═══ DATA SHOWN ═══

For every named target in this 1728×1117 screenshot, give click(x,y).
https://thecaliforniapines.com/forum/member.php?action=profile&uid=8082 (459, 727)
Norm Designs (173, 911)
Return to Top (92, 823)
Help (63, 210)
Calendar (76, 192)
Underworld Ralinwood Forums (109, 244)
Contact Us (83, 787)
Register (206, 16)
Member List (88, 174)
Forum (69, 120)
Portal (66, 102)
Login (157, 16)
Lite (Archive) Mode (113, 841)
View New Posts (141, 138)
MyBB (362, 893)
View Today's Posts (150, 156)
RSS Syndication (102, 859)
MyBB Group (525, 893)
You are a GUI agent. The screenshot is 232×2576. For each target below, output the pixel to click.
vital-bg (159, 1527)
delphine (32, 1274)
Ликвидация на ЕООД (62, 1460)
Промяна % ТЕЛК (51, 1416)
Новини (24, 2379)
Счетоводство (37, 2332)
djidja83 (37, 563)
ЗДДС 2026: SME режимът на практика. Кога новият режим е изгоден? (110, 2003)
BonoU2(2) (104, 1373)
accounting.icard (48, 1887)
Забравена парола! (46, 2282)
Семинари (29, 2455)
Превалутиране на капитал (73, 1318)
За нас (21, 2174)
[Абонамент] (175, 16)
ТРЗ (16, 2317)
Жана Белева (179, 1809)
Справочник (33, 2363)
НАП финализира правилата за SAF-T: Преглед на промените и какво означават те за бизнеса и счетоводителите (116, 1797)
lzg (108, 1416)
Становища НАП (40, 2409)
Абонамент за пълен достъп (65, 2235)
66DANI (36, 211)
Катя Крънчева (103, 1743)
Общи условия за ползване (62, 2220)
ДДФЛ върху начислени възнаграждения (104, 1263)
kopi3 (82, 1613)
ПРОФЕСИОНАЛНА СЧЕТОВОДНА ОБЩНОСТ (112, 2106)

═══

◆ **WORK TO BE COMPLETED**:
Only the lines from the one with "Login (157, 16)" through the end of the data belong in the answer, each reproduced exactly.

◆ **YOUR SOLUTION**:
Login (157, 16)
Lite (Archive) Mode (113, 841)
View New Posts (141, 138)
MyBB (362, 893)
View Today's Posts (150, 156)
RSS Syndication (102, 859)
MyBB Group (525, 893)
You are a GUI agent. The screenshot is 232×2576. For each target below, output the pixel to click.
vital-bg (159, 1527)
delphine (32, 1274)
Ликвидация на ЕООД (62, 1460)
Промяна % ТЕЛК (51, 1416)
Новини (24, 2379)
Счетоводство (37, 2332)
djidja83 (37, 563)
ЗДДС 2026: SME режимът на практика. Кога новият режим е изгоден? (110, 2003)
BonoU2(2) (104, 1373)
accounting.icard (48, 1887)
Забравена парола! (46, 2282)
Семинари (29, 2455)
Превалутиране на капитал (73, 1318)
За нас (21, 2174)
[Абонамент] (175, 16)
ТРЗ (16, 2317)
Жана Белева (179, 1809)
Справочник (33, 2363)
НАП финализира правилата за SAF-T: Преглед на промените и какво означават те за бизнеса и счетоводителите (116, 1797)
lzg (108, 1416)
Становища НАП (40, 2409)
Абонамент за пълен достъп (65, 2235)
66DANI (36, 211)
Катя Крънчева (103, 1743)
Общи условия за ползване (62, 2220)
ДДФЛ върху начислени възнаграждения (104, 1263)
kopi3 (82, 1613)
ПРОФЕСИОНАЛНА СЧЕТОВОДНА ОБЩНОСТ (112, 2106)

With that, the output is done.